◆ **Work to be completed**: Swap each "Where is" in the records below for "Where can I find", and leave every other word untouched.

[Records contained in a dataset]
* Start *

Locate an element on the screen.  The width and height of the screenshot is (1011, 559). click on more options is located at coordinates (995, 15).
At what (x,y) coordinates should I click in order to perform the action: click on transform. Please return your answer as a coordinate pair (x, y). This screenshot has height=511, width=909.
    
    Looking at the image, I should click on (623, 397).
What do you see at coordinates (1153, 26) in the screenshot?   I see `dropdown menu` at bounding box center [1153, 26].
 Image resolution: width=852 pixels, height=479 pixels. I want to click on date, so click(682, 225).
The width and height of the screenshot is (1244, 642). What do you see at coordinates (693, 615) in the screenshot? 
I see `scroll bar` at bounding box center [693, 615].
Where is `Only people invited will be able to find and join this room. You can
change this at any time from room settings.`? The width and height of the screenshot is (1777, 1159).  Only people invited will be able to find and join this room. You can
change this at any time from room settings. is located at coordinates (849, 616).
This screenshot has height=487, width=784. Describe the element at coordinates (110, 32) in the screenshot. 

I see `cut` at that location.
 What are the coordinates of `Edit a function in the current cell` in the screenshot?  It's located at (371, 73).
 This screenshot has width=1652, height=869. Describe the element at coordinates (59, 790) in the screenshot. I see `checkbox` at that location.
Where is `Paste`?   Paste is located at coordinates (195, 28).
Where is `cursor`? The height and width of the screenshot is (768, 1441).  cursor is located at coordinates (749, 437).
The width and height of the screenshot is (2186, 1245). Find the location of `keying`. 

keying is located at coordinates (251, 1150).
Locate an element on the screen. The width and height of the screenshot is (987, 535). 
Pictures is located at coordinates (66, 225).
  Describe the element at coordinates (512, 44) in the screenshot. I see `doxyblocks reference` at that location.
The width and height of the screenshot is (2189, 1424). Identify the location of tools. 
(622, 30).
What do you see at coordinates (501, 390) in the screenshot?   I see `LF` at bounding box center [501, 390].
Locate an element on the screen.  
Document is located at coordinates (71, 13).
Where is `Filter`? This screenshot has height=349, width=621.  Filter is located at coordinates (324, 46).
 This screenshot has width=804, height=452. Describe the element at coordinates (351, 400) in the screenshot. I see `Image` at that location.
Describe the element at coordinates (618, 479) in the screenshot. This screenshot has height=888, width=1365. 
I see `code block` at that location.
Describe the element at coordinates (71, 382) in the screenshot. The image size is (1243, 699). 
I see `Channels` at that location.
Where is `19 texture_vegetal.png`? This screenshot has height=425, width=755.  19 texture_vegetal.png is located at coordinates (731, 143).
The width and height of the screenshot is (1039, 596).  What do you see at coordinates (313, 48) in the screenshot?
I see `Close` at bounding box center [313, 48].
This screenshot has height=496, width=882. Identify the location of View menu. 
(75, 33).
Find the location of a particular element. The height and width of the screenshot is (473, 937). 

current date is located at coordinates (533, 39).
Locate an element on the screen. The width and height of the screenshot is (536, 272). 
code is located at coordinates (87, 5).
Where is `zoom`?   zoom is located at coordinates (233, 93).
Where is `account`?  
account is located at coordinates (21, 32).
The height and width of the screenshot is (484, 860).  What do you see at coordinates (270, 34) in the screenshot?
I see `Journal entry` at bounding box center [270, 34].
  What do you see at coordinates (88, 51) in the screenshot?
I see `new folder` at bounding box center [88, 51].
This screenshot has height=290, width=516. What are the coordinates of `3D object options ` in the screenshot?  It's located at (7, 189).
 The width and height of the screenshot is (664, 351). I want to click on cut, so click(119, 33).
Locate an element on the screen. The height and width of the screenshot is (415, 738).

* End *

◆ **Correct result**:
Locate an element on the screen.  The width and height of the screenshot is (1011, 559). click on more options is located at coordinates (995, 15).
At what (x,y) coordinates should I click in order to perform the action: click on transform. Please return your answer as a coordinate pair (x, y). This screenshot has height=511, width=909.
    
    Looking at the image, I should click on (623, 397).
What do you see at coordinates (1153, 26) in the screenshot?   I see `dropdown menu` at bounding box center [1153, 26].
 Image resolution: width=852 pixels, height=479 pixels. I want to click on date, so click(682, 225).
The width and height of the screenshot is (1244, 642). What do you see at coordinates (693, 615) in the screenshot? 
I see `scroll bar` at bounding box center [693, 615].
Where can I find `Only people invited will be able to find and join this room. You can
change this at any time from room settings.`? The width and height of the screenshot is (1777, 1159).  Only people invited will be able to find and join this room. You can
change this at any time from room settings. is located at coordinates (849, 616).
This screenshot has height=487, width=784. Describe the element at coordinates (110, 32) in the screenshot. 

I see `cut` at that location.
 What are the coordinates of `Edit a function in the current cell` in the screenshot?  It's located at (371, 73).
 This screenshot has width=1652, height=869. Describe the element at coordinates (59, 790) in the screenshot. I see `checkbox` at that location.
Where can I find `Paste`?   Paste is located at coordinates (195, 28).
Where can I find `cursor`? The height and width of the screenshot is (768, 1441).  cursor is located at coordinates (749, 437).
The width and height of the screenshot is (2186, 1245). Find the location of `keying`. 

keying is located at coordinates (251, 1150).
Locate an element on the screen. The width and height of the screenshot is (987, 535). 
Pictures is located at coordinates (66, 225).
  Describe the element at coordinates (512, 44) in the screenshot. I see `doxyblocks reference` at that location.
The width and height of the screenshot is (2189, 1424). Identify the location of tools. 
(622, 30).
What do you see at coordinates (501, 390) in the screenshot?   I see `LF` at bounding box center [501, 390].
Locate an element on the screen.  
Document is located at coordinates (71, 13).
Where can I find `Filter`? This screenshot has height=349, width=621.  Filter is located at coordinates (324, 46).
 This screenshot has width=804, height=452. Describe the element at coordinates (351, 400) in the screenshot. I see `Image` at that location.
Describe the element at coordinates (618, 479) in the screenshot. This screenshot has height=888, width=1365. 
I see `code block` at that location.
Describe the element at coordinates (71, 382) in the screenshot. The image size is (1243, 699). 
I see `Channels` at that location.
Where can I find `19 texture_vegetal.png`? This screenshot has height=425, width=755.  19 texture_vegetal.png is located at coordinates (731, 143).
The width and height of the screenshot is (1039, 596).  What do you see at coordinates (313, 48) in the screenshot?
I see `Close` at bounding box center [313, 48].
This screenshot has height=496, width=882. Identify the location of View menu. 
(75, 33).
Find the location of a particular element. The height and width of the screenshot is (473, 937). 

current date is located at coordinates (533, 39).
Locate an element on the screen. The width and height of the screenshot is (536, 272). 
code is located at coordinates (87, 5).
Where can I find `zoom`?   zoom is located at coordinates (233, 93).
Where can I find `account`?  
account is located at coordinates (21, 32).
The height and width of the screenshot is (484, 860).  What do you see at coordinates (270, 34) in the screenshot?
I see `Journal entry` at bounding box center [270, 34].
  What do you see at coordinates (88, 51) in the screenshot?
I see `new folder` at bounding box center [88, 51].
This screenshot has height=290, width=516. What are the coordinates of `3D object options ` in the screenshot?  It's located at (7, 189).
 The width and height of the screenshot is (664, 351). I want to click on cut, so click(119, 33).
Locate an element on the screen. The height and width of the screenshot is (415, 738).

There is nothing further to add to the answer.